Katib Syuriyah PBNU KH Zulfa Mustofa pada Halal bi Halal NU Jakut, Ahad (23/6)

Jakarta, NU Online
Dalam setiap acara yang diselenggarakan Nahdlatul Ulama di semua tingkatan, rangkaian acaranya tidak lepas dari pembacaan Al-Qur’an, menyanyikan lagu Indonesia Raya, Mars Ya Lal Wathan, hingga Mars Banser.

Menurut Katib Syuriyah Pengurus Besar Nahdlatul Ulama KH Zulfa Musthofa, semua tahapan pada setiap acara NU itu menggambarkan bahwa NU mencintai agama dan negara.

"Indoensia Raya itu menunjukkan bahwa NU itu komitmennya terhadap NKRI tidak perlu diragukan," kata Kiai Zulfa pada acara Halal bi Halal dan Syukuran Nahdliyin di Hotel Sunlake Jakarta Utara, Ahad (23/6).

Menurut Kiai Zulfa, atas peran nyata NU terhadap Indonesia, maka tidak sedikit tokoh-tokohnya yang menerima gelar sebagai Pahlawan Nasional. Kiai Zulfa menyebut contoh KH Wahab Hasbullah yang saat hidupnya berperang melawan penjajah melalui Laskar Hizbullah yang di kemudian hari dianugerahi gelar Pahlawan Nasional.

"Makanya kalau bicara tentang cinta negara dan cinta agama bagi Nahdliyin sudah dalam satu tarikan nafas. Satu tarikan nafas itu sudah pasti cinta agama dan cinta negara. Jangan dibenturkan antara Al-Qur’an dan Pancasila,” jelasnya.

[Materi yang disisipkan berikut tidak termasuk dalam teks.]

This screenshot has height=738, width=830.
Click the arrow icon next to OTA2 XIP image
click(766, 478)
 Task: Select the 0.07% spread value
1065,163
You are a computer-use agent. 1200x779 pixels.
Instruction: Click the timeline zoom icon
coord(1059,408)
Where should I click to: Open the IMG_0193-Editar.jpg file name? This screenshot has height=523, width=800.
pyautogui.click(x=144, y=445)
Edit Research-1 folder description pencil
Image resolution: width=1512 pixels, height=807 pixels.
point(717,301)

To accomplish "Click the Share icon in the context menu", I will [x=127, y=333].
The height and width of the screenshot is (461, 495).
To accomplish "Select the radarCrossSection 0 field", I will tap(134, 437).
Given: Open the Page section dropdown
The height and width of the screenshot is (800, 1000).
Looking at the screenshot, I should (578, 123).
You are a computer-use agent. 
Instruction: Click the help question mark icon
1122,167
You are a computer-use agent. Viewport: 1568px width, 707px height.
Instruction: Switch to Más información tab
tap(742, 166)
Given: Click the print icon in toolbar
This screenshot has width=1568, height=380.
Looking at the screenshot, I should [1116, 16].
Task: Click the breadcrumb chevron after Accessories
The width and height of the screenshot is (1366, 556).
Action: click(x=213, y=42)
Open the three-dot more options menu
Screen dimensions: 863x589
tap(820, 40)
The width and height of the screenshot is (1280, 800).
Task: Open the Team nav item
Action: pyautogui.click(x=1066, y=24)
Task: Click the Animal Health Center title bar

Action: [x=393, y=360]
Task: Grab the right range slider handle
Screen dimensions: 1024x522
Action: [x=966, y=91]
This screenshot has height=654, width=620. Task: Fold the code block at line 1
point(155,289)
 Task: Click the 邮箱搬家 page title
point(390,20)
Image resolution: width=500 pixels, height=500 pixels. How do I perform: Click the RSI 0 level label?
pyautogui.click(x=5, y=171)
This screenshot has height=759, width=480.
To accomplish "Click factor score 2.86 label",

Ia mengatakan, dalam pandangan NU, Pancasila bukan agama dan posisinya tidak bisa menggantikan kedudukan agama. Pancasila adalah kumpulan visis dan cita-cita para pendiri bangsa dalam kehidupan berbangsa dan bernegara di Indonesia. Dari NU, tokoh yang terlibat langsung dalam perumusan Pancasila ialah KH Wahid Hasyim dan KH Masykur.

"Jadi posisnya jelas. Karenannya kita itu, Nahdliyin paham, kalau bernegara dasarnya Pancasila dan Undang-Undang Dasar 1945. Kalau beragama dasarnya adalah Al-Qur’an, hadits, ijmak, dan qiyas," ucapnya.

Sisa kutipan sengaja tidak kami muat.